Aufstockung des Schulhauses
Erstes Diplommodul der Lehranstalt für heilpädagogische Berufe (Berufstätigenform)
2002 Beginn der Höheren Lehranstalt für wirtschaftliche Berufe – Ausbildungszweig „Sozialmanagement“ (HLW). Die Fachschule für Sozialberufe wird nur noch mit einer Klasse geführt.
Feierliche Eröffnung des 2. Stockwerks
2003 Das Internat wird zu 2 Gruppenräumen, einem Ärztezimmer und einer Bibliothek umgebaut. Der westliche Teil geht an die Jugendherberge.
Mag Franz Promberger übernimmt die Schulleitung
2005 Beginn der Lernform Cooperatives offenes Lernen COOL mit dem I. Jahrgang
2006 Schulteilung: Die Fachschule für Familienhilfe, Fachschule für Altendienste und die Lehranstalt für heilpädagogische Berufe werden in Hinblick auf den Sozialfachbetreuer eine eigene Schule. Mag. Franz Promberger führt diese.

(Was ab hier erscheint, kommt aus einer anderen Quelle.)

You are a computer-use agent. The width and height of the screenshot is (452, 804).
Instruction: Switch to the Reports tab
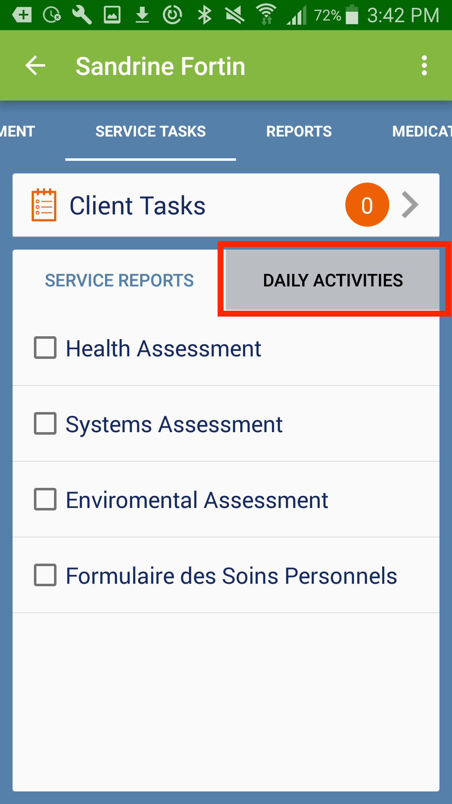tap(299, 131)
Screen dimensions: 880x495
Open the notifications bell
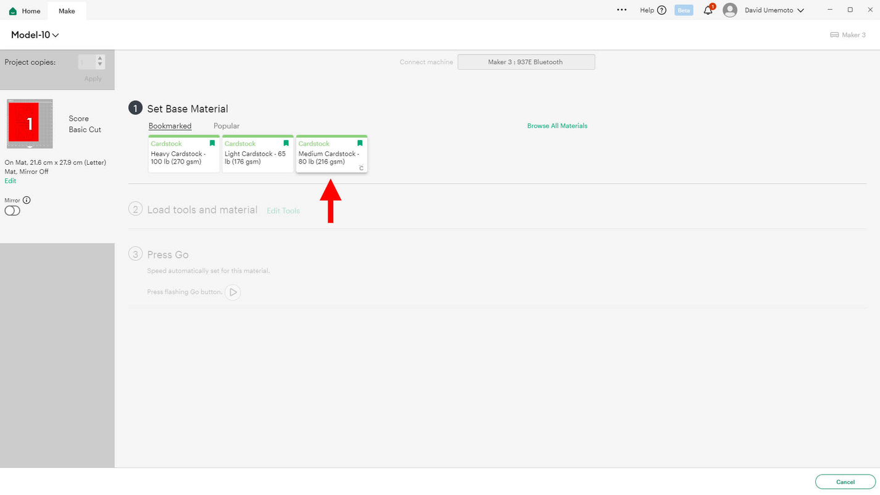[708, 10]
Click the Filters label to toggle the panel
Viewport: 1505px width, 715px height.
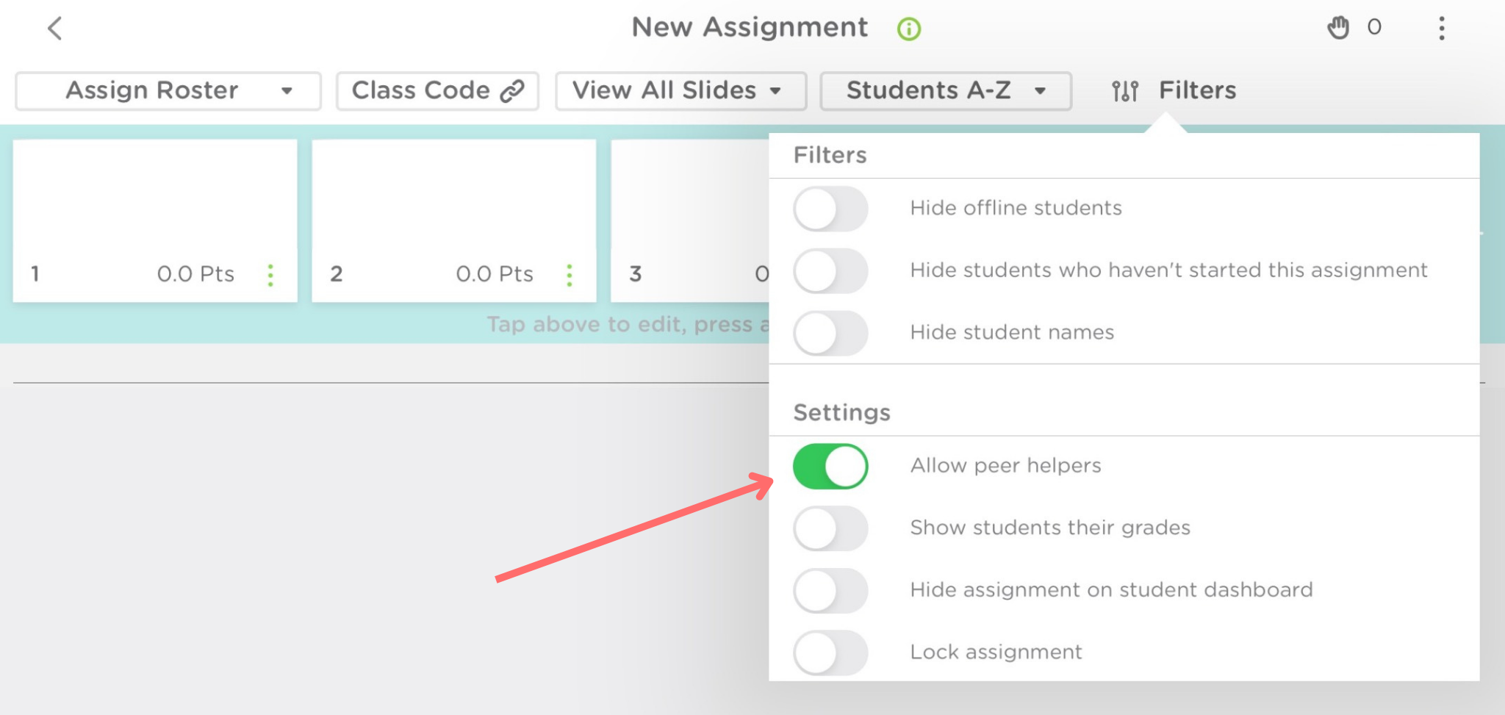(1198, 90)
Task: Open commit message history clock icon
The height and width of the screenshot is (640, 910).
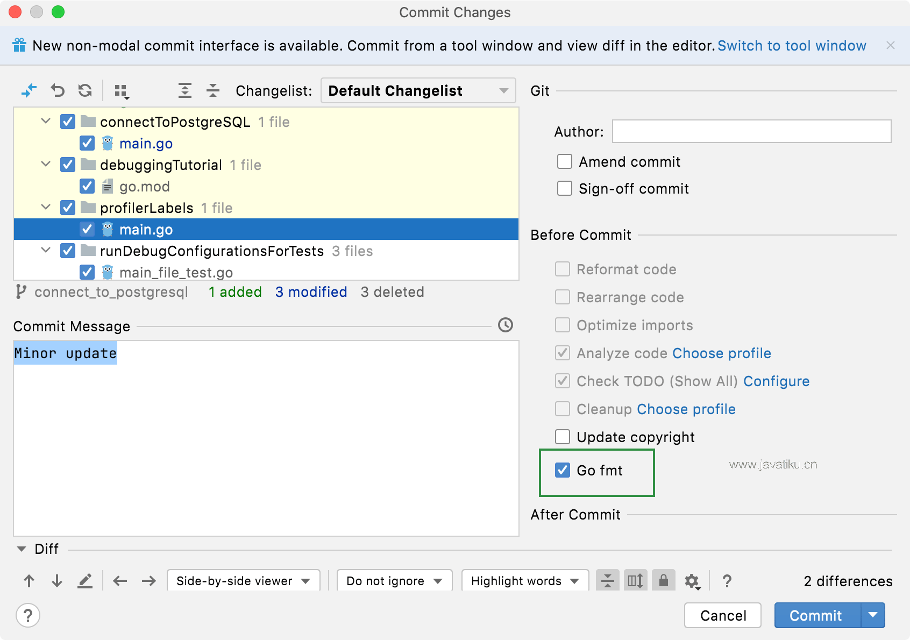Action: [x=505, y=325]
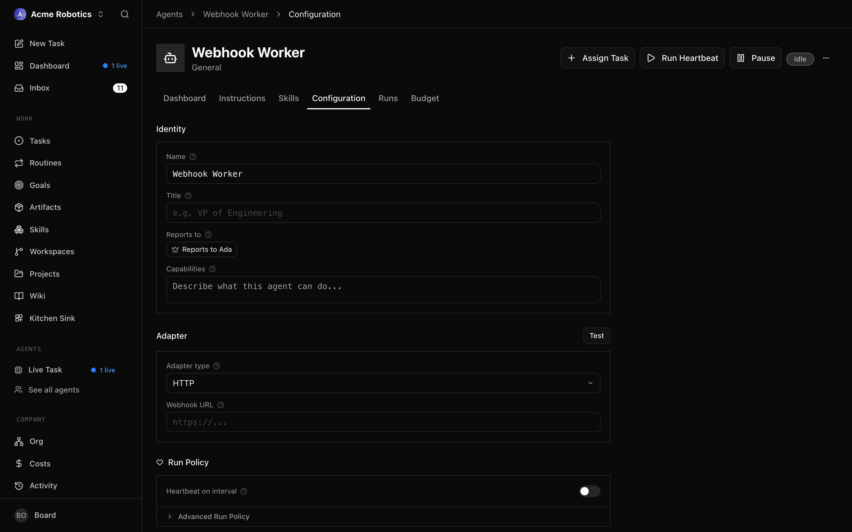
Task: Click the Webhook URL input field
Action: 383,422
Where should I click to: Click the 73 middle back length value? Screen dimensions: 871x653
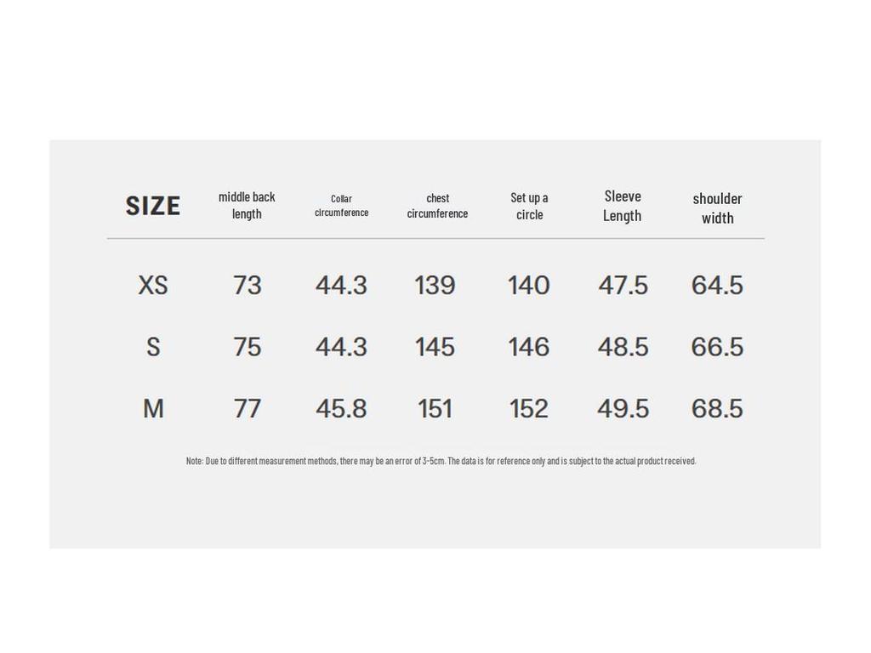point(247,285)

MMag Arne A. Hertl übernimmt die Schulleitung für die Höhere Lehranstalt für wirtschaftliche Berufe – Ausbildungszweig „Sozialmanagement“ und die Fachschule für Sozialberufe
2007 Die Ausbildung von 12 Schülerinnen und Schülern zu Peer-Mediatoren ist abgeschlossen.
Verleihung der Bezeichnung COOL-Impuls-Schule
Erstmalige Reife- und Diplomprüfung der HLW mit weißer Fahne
Ab Herbst wird auch in der 1. Klasse der FSB mit COOL begonnen.
Einführung des „Elisabethtages“ (Schutzpatronin der Caritas), ein Besinnungstag für alle Klassen zur Stärkung der Gemeinschaft.
2008 Aufwertung der FSB durch einen neuen Lehrplan (mit Abschlussprüfung) beginnend mit der 1. Klasse der FSB
Im Rahmen des COOL-Unterrichtes wird im IV. Jahrgang zum ersten Mal der „Themenzentrierte Unterricht – TZU“ eingeführt. Während des gesamten Schuljahres werden 4 verschiedene Themenkreise aus 4 verschiedenen Blickwinkeln (Unterrichtsgegenständen) übergreifend bearbeitet.